Eduardo Belliboni, referente nacional del Polo Obrero, lanzó duras críticas contra la reciente decisión del Gobierno Nacional de eliminar el programa Potenciar Trabajo para reemplazarlo por el esquema «Volver al Trabajo». Según el dirigente, esta transición representa la desaparición del único programa social con alcance universal en Argentina, afectando directamente a madres solas, jóvenes desempleados y adultos mayores que se encuentran en situación de extrema vulnerabilidad.
«Es la eliminación del único programa social medianamente universal. Se llama ‘Volver al Trabajo’, y eso no pasó», sentenció Belliboni. En su análisis, el dirigente vinculó esta medida con la crisis económica general, señalando que el cierre de pymes y fábricas destruye puestos de trabajo genuinos, dejando a los beneficiarios sin alternativas: «Claramente estamos ante una política económica que destruye puestos de trabajo, y en este momento el gobierno toma una medida que implica un golpe enorme a los ingresos mínimos de una persona».
Belliboni también cuestionó la implementación de los nuevos «vouchers» de capacitación, calificándolos como una maniobra para beneficiar a empresas privadas en lugar de a los trabajadores. «Mienten descaradamente. El voucher se lo van a dar a empresas que quieran capacitar gente.

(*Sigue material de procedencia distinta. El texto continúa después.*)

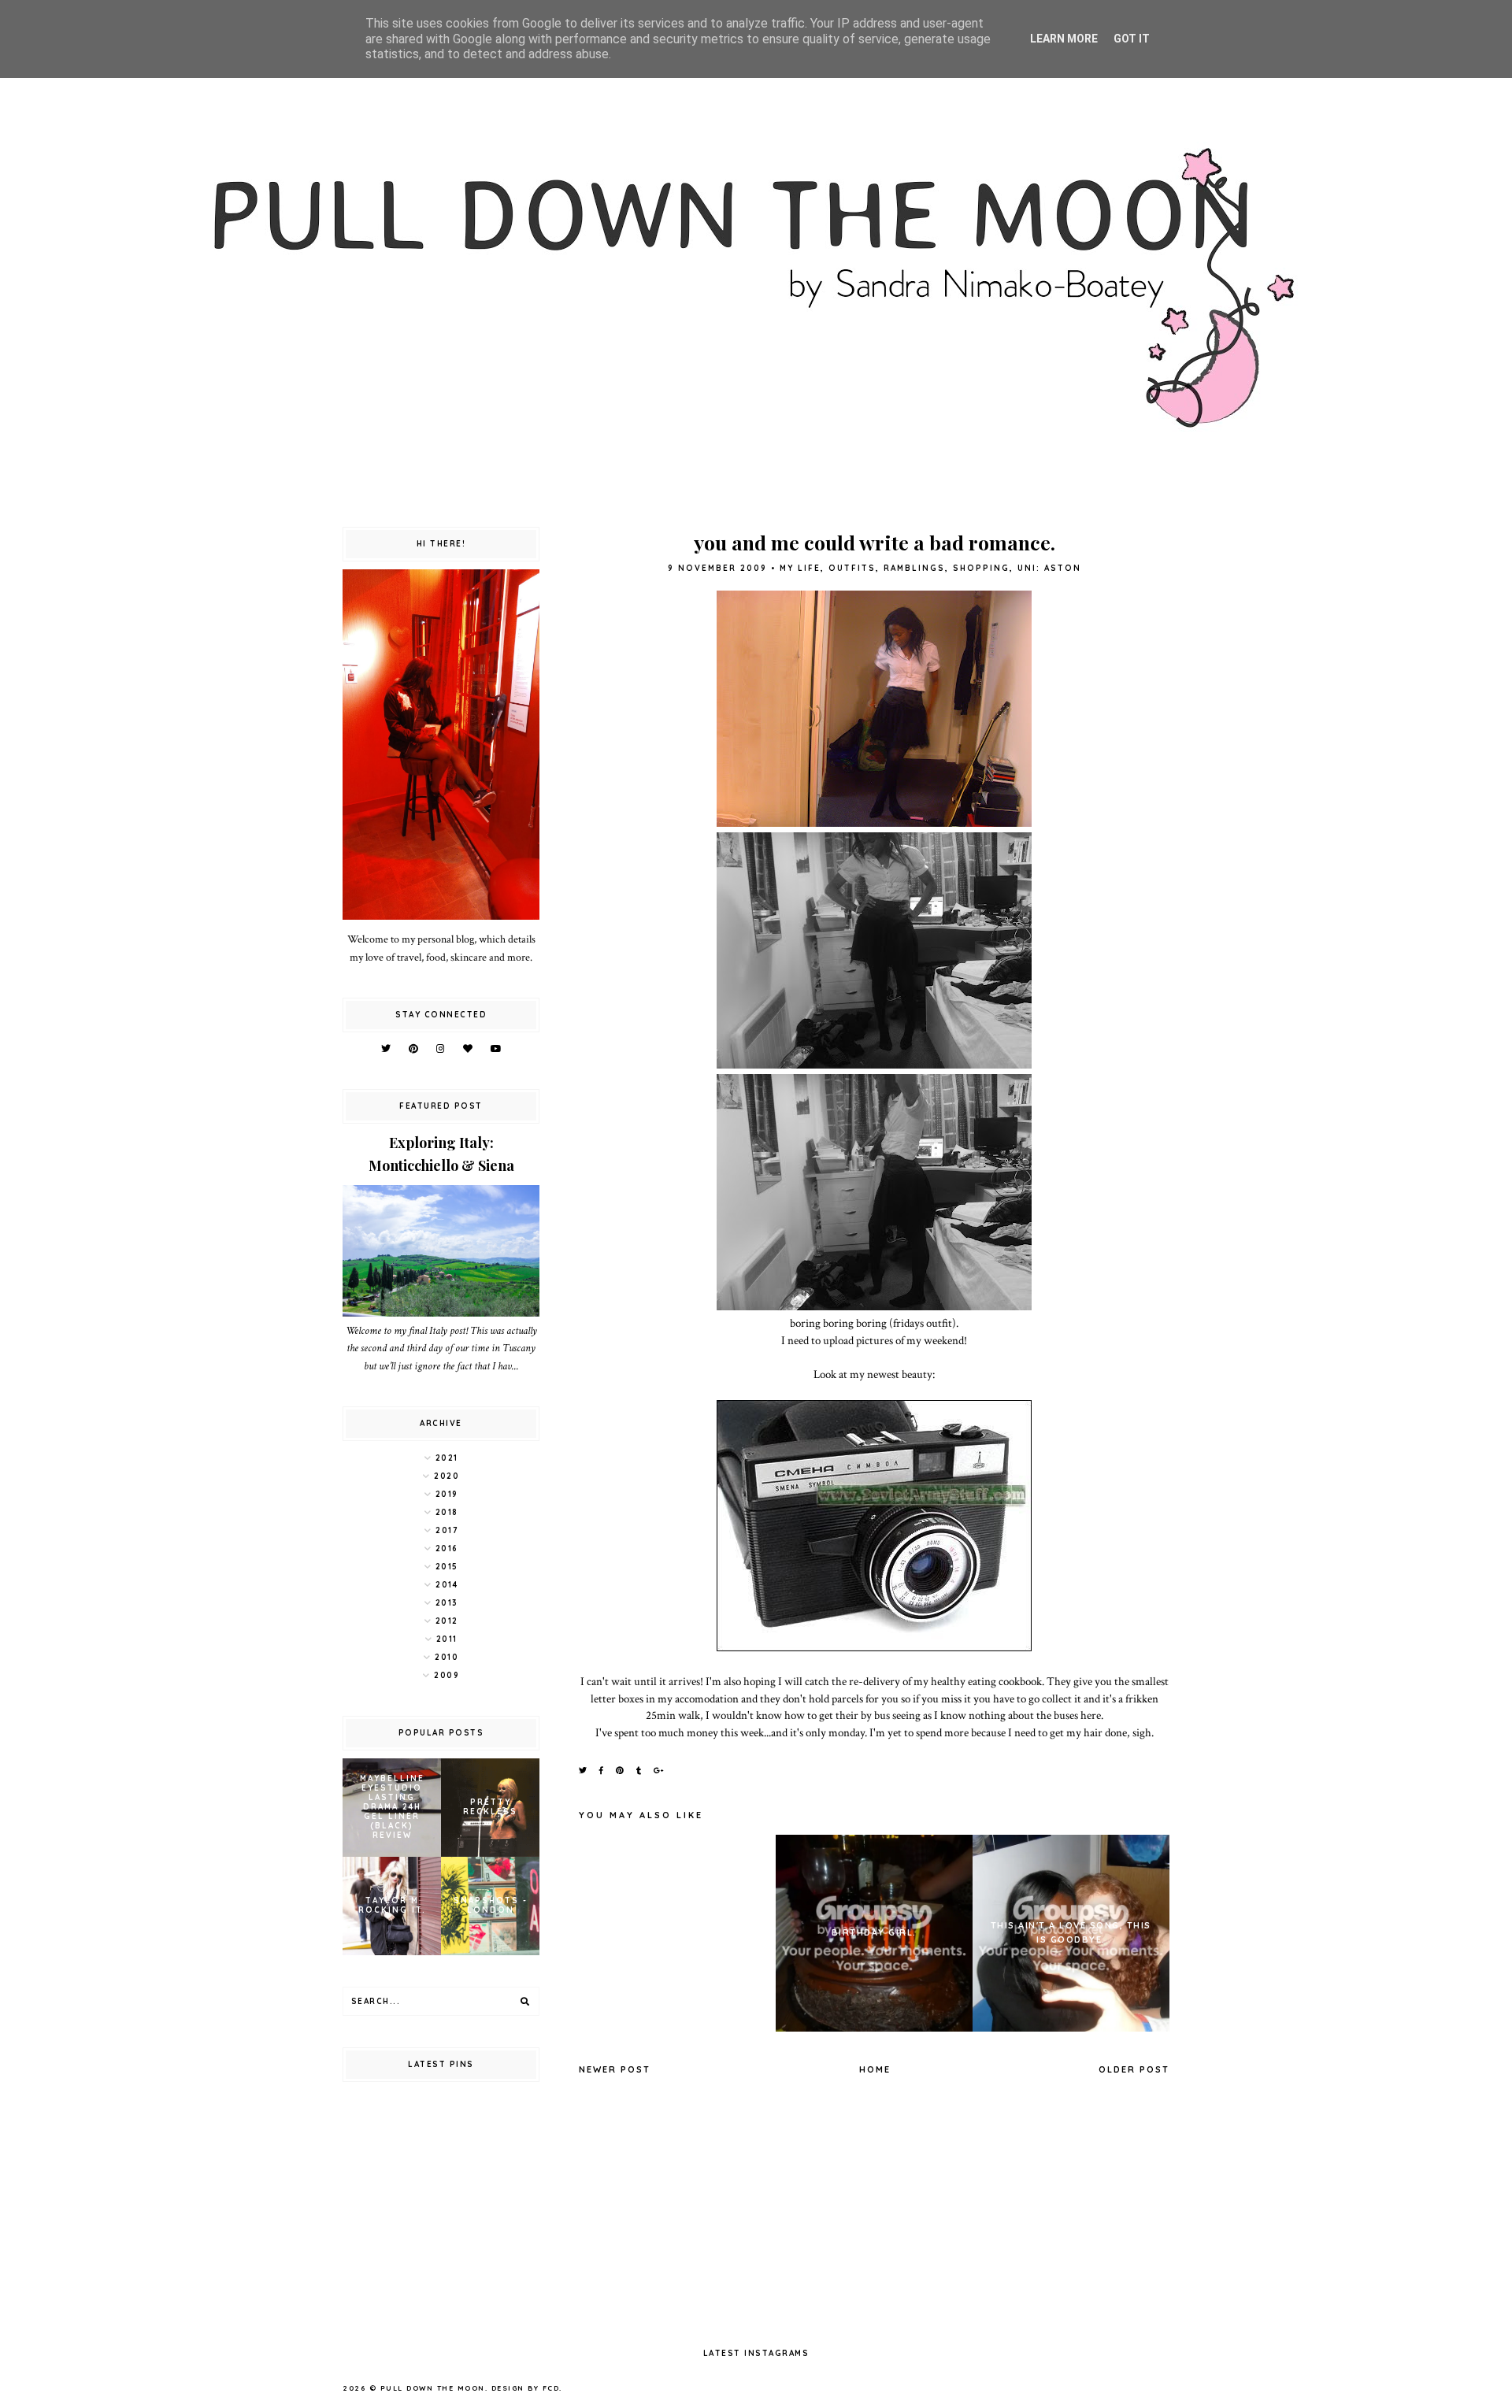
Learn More (1064, 38)
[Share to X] (583, 1770)
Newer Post (614, 2069)
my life (800, 568)
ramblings (914, 568)
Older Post (1134, 2069)
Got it (1132, 38)
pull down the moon (432, 2388)
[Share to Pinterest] (620, 1770)
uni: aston (1049, 568)
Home (875, 2069)
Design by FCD (525, 2388)
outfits (852, 568)
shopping (981, 568)
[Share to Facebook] (602, 1770)
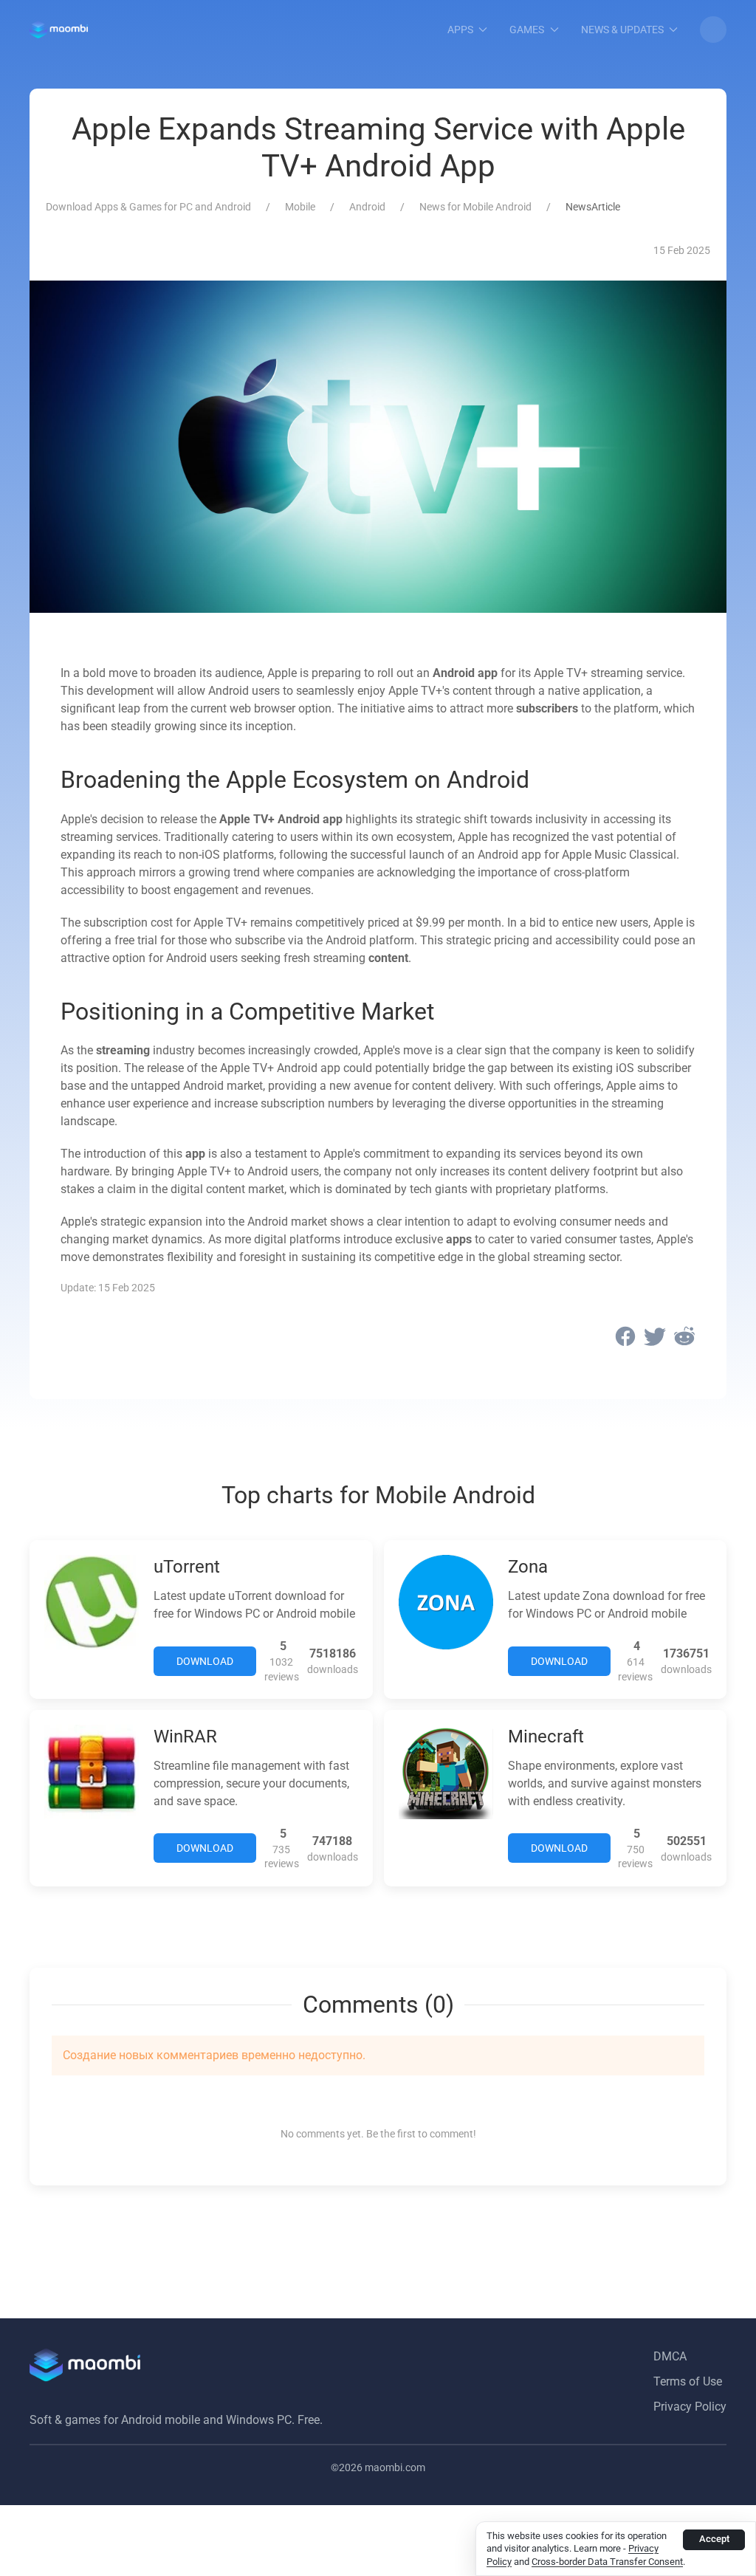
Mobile (300, 207)
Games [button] (526, 29)
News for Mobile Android (475, 207)
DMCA (670, 2356)
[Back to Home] (59, 29)
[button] (713, 29)
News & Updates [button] (622, 29)
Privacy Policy (689, 2407)
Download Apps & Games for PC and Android (148, 207)
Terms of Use (687, 2381)
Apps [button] (460, 29)
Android (367, 207)
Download (204, 1661)
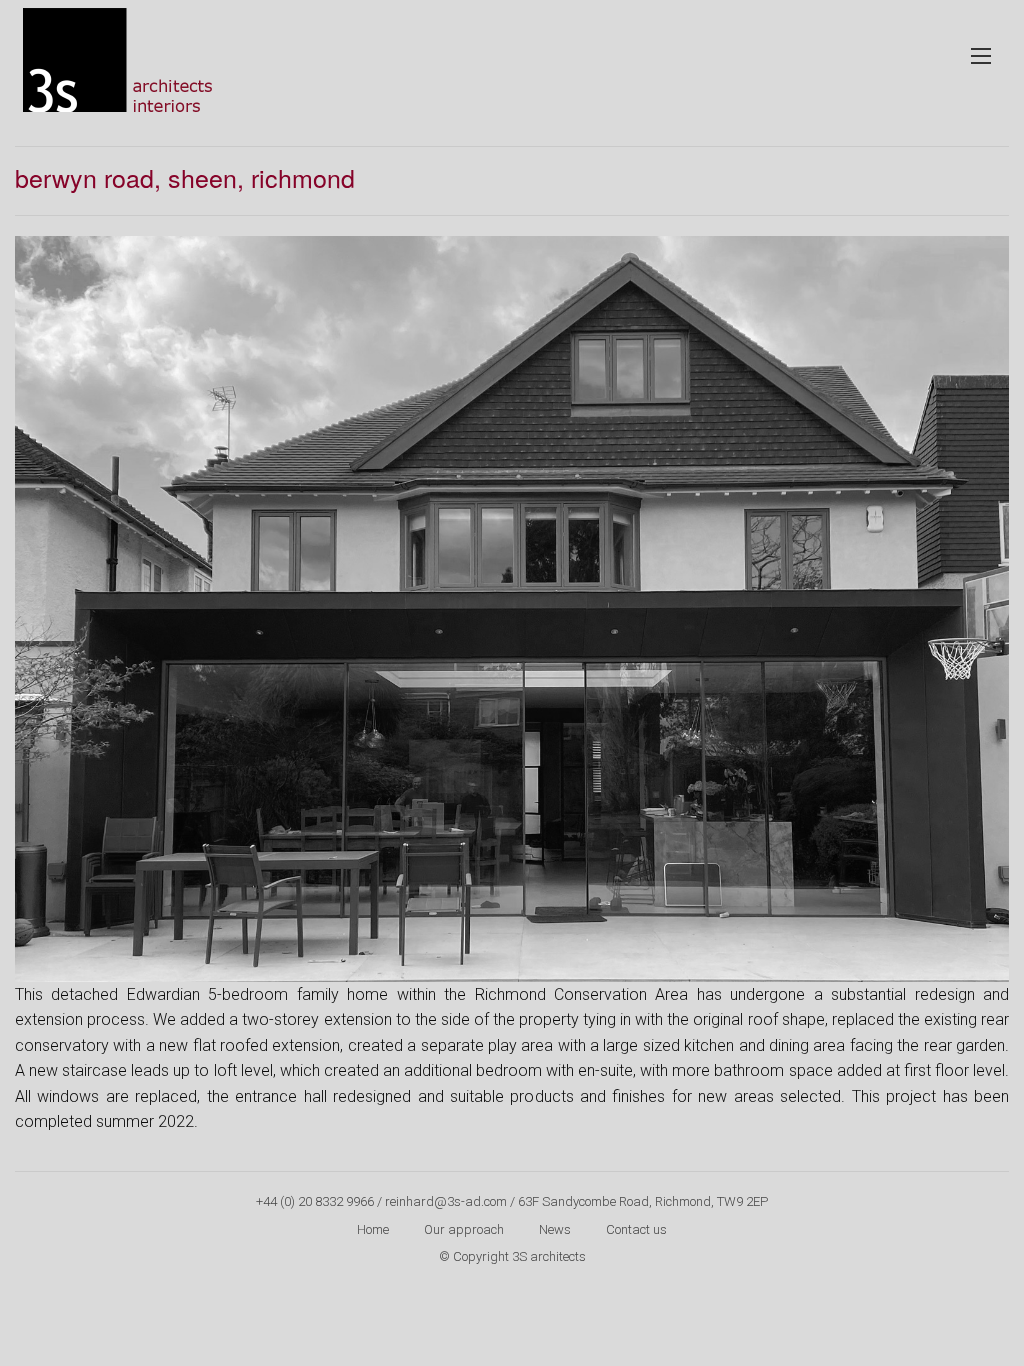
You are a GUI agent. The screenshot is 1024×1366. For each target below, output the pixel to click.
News (555, 1229)
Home (373, 1229)
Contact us (636, 1229)
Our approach (464, 1229)
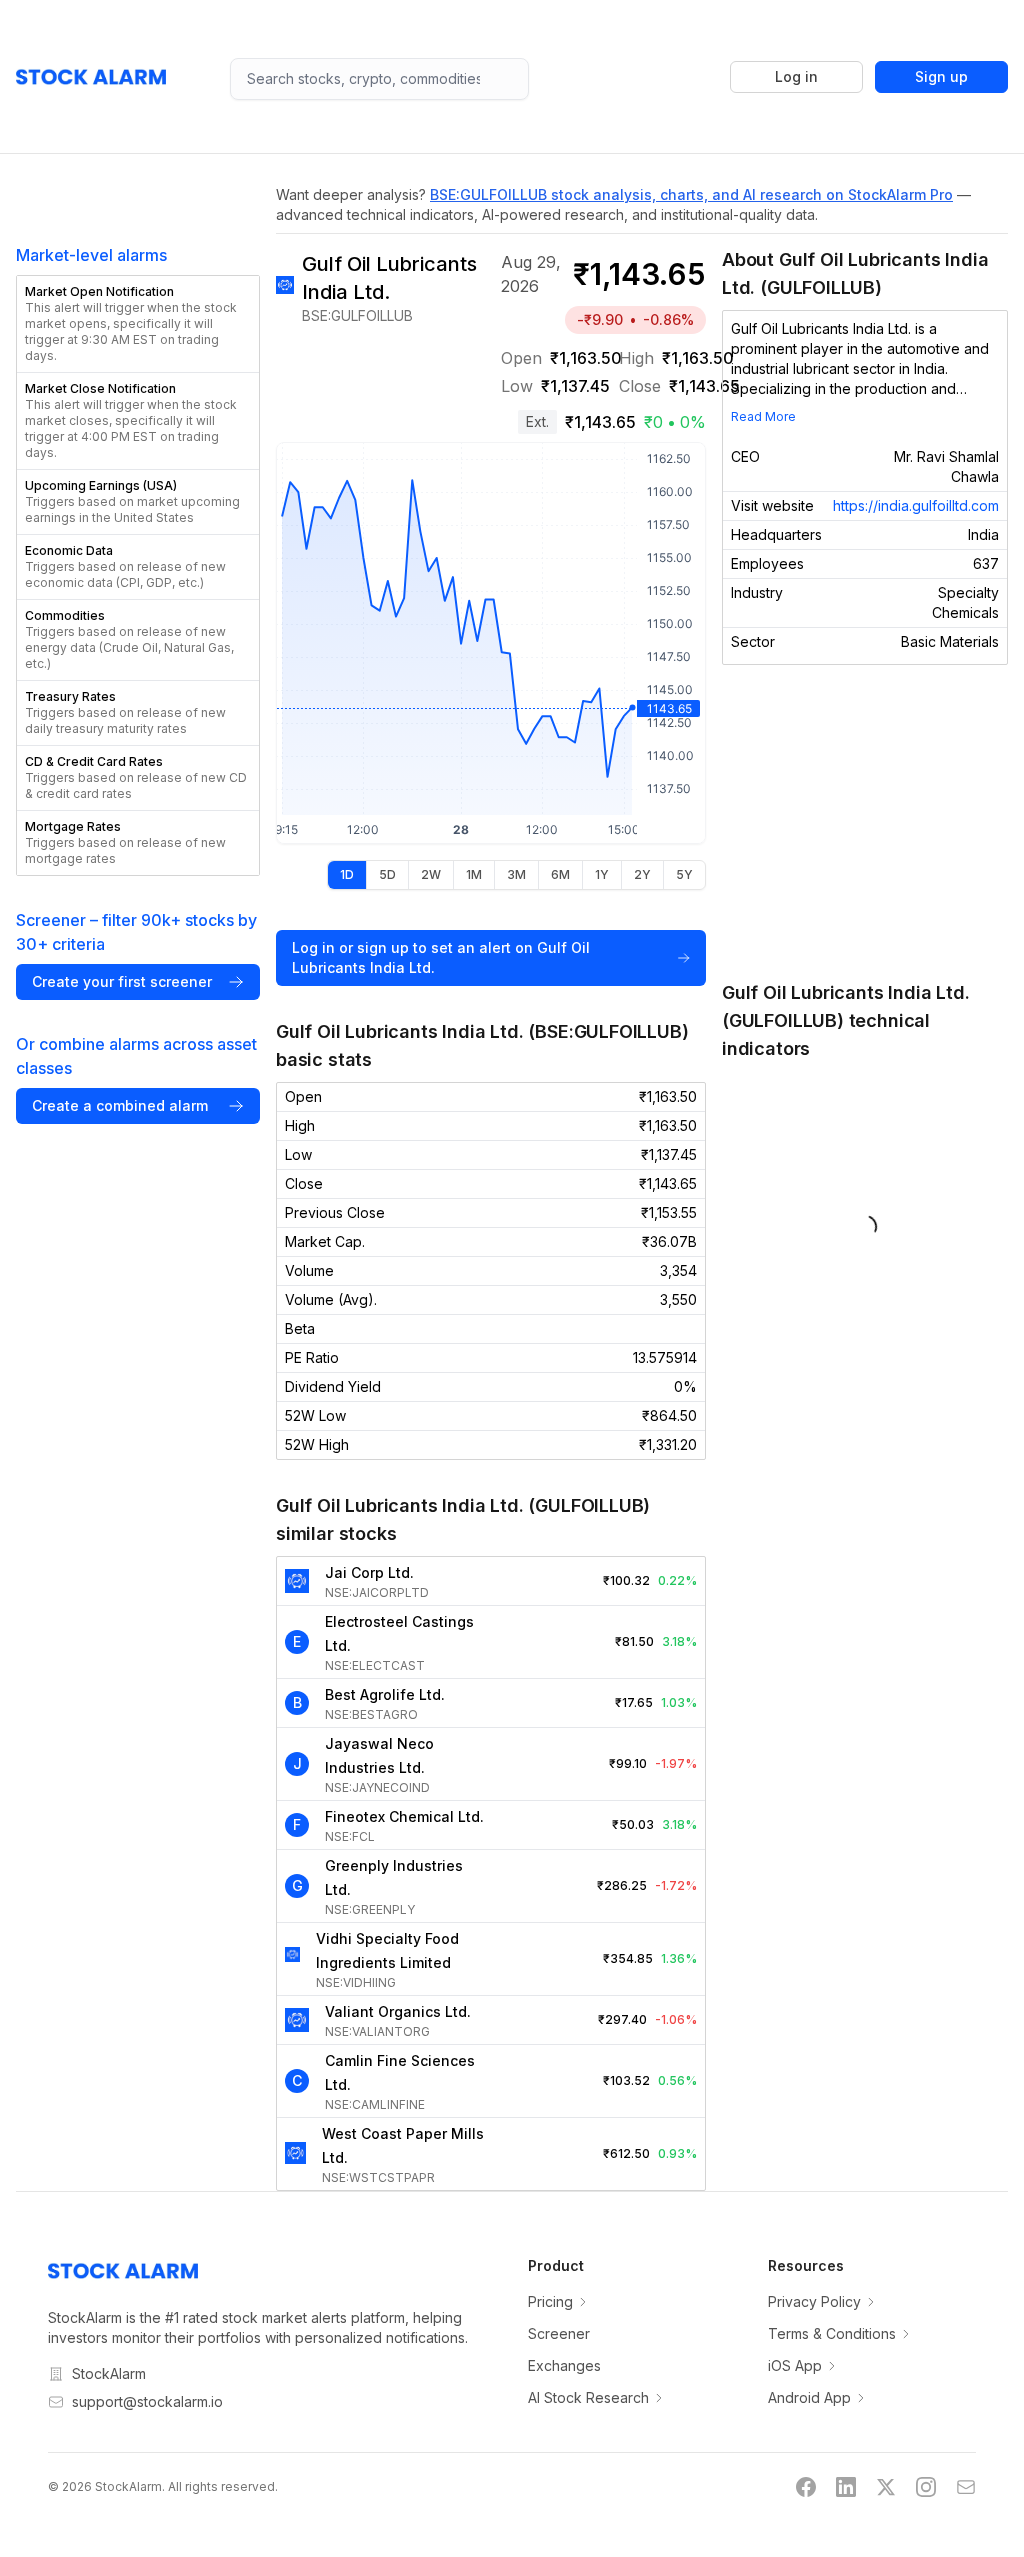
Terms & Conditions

Es un cuento chino o un curro, porque a lo mejor esos vouchers van a las empresas», afirmó, destacando que hasta el momento solo un porcentaje ínfimo de la población beneficiaria ha accedido a capacitaciones reales.
Finalmente, el referente social alertó sobre el rol de contención que cumplen quienes perciben estos programas en los barrios más necesitados, trabajando en comedores comunitarios, limpieza de espacios públicos y apoyo escolar. «La gente usaba ese dinero para carne, remedios y cosas que no son para irse de joda. Hay madres que usaban ese dinero para zapatillas de sus hijos», concluyó, remarcando que el ajuste solo incrementa la desesperación y el resurgimiento de economías de subsistencia como el trueque.